Basic psychodynamic intervention and counseling with a psychotherapist are important to address mood and personality disorders and family tension. There are few studies on psychotherapy for treatment of itch and scratching in dermatologic patients. Cognitive behavioral therapy to prevent scratching may be of help to patients with obsessive compulsive disorders as well as depression. Behavioral therapy based on positive reinforcement of tension reduction and not scratching (66). For alteration of itching perception, techniques of imagination training of relaxation and perceptions of sensations involved in attenuating itch such as cooling may be of help in reducing the itch intensity. The importance of insight counseling for the cessation of the skin picking, compulsive and impulsive behaviors should be stressed to the patient (66).
Dermatologic approach to neuropathic and psychogenic itch
The dermatologic approach to the treatment and management of psychogenic pruritus may include antihistamines, moisturizers, topical steroids, antibiotics, and occlusive dressing. Moisturizing with lotions and other lubricants can help with the xerosis that can often exacerbate the pruritic condition and is also associated with repetitive scratching, damaging the stratum corneum.
Patients can present with inflammation, infections, and ulcers as a result of their itch. Therefore, wound care is paramount along with antibiotics when there is evidence of underlying infection. Occlusive dressing is helpful in preventing further manipulation of existing skin lesions by trauma or excoriations. This approach is particularly helpful in patients who excessively pick on their skin such as in prurigo nodularis.

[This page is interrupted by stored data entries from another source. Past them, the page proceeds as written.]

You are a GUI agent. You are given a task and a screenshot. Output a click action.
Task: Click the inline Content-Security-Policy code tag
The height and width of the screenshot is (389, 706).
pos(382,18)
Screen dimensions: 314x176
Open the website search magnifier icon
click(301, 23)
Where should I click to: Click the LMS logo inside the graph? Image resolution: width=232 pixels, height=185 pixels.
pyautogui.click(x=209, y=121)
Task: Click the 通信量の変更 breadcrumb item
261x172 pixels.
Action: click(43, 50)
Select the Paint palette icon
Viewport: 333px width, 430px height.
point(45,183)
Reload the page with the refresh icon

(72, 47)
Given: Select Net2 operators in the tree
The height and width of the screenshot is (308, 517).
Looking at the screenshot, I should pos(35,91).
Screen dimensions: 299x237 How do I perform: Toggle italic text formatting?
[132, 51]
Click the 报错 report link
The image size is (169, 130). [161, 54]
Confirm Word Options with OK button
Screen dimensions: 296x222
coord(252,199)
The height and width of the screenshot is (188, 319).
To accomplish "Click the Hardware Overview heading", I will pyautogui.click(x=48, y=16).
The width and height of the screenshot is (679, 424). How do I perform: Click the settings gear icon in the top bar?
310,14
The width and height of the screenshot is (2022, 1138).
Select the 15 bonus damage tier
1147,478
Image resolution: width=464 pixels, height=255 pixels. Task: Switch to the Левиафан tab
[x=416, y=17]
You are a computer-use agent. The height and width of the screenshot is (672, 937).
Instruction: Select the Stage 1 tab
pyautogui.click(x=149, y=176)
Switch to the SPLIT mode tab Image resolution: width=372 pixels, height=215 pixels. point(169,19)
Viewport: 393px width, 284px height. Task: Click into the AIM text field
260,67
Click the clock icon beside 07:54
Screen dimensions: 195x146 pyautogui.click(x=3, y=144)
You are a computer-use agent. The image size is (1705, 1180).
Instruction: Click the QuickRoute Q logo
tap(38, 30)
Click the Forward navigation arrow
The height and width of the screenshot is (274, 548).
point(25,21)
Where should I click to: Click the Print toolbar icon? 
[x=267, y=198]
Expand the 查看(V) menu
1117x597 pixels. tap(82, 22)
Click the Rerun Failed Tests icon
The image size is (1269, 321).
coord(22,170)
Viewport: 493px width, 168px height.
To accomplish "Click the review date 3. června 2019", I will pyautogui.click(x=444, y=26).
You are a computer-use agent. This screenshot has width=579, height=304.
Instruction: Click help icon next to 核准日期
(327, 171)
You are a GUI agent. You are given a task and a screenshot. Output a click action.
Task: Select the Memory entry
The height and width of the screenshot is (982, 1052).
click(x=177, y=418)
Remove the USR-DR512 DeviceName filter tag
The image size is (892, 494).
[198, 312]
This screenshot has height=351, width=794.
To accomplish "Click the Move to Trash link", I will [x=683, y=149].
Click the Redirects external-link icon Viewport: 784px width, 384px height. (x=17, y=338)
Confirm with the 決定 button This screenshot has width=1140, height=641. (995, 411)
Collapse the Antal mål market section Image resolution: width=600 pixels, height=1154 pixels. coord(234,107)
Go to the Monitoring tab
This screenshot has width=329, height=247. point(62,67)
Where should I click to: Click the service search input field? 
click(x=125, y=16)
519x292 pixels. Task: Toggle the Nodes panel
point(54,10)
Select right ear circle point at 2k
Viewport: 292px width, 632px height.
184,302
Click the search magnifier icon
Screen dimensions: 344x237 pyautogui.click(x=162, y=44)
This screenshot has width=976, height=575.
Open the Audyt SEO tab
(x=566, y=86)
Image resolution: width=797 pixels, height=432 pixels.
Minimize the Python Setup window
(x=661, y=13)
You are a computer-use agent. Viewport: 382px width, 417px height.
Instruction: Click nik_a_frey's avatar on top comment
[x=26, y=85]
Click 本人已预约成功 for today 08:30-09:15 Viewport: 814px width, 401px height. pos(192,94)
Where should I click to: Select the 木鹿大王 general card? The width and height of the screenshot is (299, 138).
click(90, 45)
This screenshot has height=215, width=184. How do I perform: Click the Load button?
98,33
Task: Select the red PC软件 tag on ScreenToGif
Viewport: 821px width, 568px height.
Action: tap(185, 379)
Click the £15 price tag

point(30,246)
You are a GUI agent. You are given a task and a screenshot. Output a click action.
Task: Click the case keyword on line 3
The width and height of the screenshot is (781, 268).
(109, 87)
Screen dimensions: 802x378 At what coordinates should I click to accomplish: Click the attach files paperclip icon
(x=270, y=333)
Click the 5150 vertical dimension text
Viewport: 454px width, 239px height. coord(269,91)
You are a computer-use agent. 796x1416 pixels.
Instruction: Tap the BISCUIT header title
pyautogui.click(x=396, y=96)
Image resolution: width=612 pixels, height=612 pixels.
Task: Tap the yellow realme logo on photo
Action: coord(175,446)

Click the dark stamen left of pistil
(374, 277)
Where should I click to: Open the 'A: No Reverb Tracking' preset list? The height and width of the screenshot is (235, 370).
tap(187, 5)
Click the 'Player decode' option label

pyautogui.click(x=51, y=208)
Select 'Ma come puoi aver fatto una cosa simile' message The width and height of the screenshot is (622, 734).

Cooling of the skin with topical 1% menthol may have some role in itch relief in patients with brachioradial pruritus, who report that ice packs reduce their itch for hours.
Topical anesthetics such as lidocaine patches and EMLA cream have been reported to be effective for different types of neuropathic itch especially the peripheral types. Pramoxine is a less potent anesthetic with anti pruritic effect (67).
Topical capsaicin, the active ingredient in chili peppers, has been reported to be useful for postherpetic neuralgia, notalgia paresthetica, and brachioradial pruritus (23). Topical capsaicin exerts its effects by rendering the skin insensitive to pain. Topical capsaicin at higher concentrations of 0.075% and 0.1% seem to be significantly more effective than the lower one of 0.025%. Topical capsaicin initially causes burning sensations and is not recommended to be used in patients with psychogenic itch. The addition of topical anesthetic EMLA cream prior to initiation of topical capsaicin has been instituted to further counteract the sensation and irritation (68) and can also increase the antipruritic affect as both medications target different receptors.
Topical aspirin has been reported to reduce itch of lichen simplex chronicus, a form of localized itch (69). The authors have found it a useful treatment in several forms of peripheral neuropathic itch e.g., PHN and notalgia parasthetica.